Read:
When the GPS says, “In 50 feet, turn left,” we do what she says. We trust that the GPS is properly aligned with the satellite and has been updated with all the construction zones and detours. We trust that it will guide us where we need to go.
We don’t follow Jesus because he simply shows us the way. He is the Way. The Way, the Truth, and the Life. What does that mean, exactly?
When we use the phrase “I am,” we can follow that up with any number of things: I am tired, I am a police officer, I am a student, I am a parent, I am studying Spanish. In these statements, we are identifying ourselves as that thing: tired, a police officer, and so on. Maybe the identification is permanent, like being a parent, or temporary, like being tired. Our English words don’t convey what Jesus meant when he said, “I am the Way, the Truth, and the Life.”
In the language John used when he wrote this gospel, which was Greek, the phrase “I am” meant so much more. The Greek word is a very intense way of referring to oneself, as if to say, “I, myself, and only I…There is no other like me.” It’s the same word Jesus spoke when he said to the leaders in John 8, “Before Abraham was, I am.” It identifies Jesus as God.

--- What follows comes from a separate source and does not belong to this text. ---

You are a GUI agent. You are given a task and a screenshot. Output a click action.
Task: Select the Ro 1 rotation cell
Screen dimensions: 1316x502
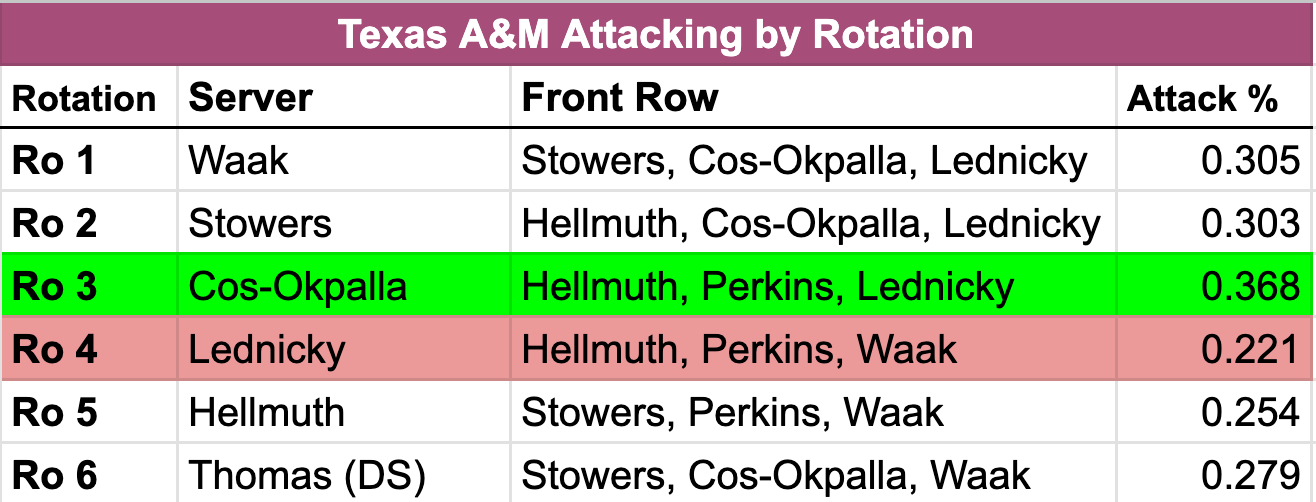53,160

So for Jesus to say, “I am the Way, the Truth, and the Life,” he was making it clear: Jesus is not one of many ways to reach God or heaven. He is the only way. “I, myself, only I am the way to God.”
He proved that when he died on the cross for our sins. Every other religion in the world requires some sort of work on our part. With these religions, we can only hope we’ve done enough, been good enough. But Jesus is the only one that “came to seek and save the lost.” We don’t have to do anything; Jesus has done it all already.
Pray: Dear God, I believe that Jesus is the only way for me to spend eternity with you. I can do nothing to earn my way to heaven, but I want to fully follow Jesus so that I can be more like him, so that others will know that he is the Way, the only way, to be saved. Amen.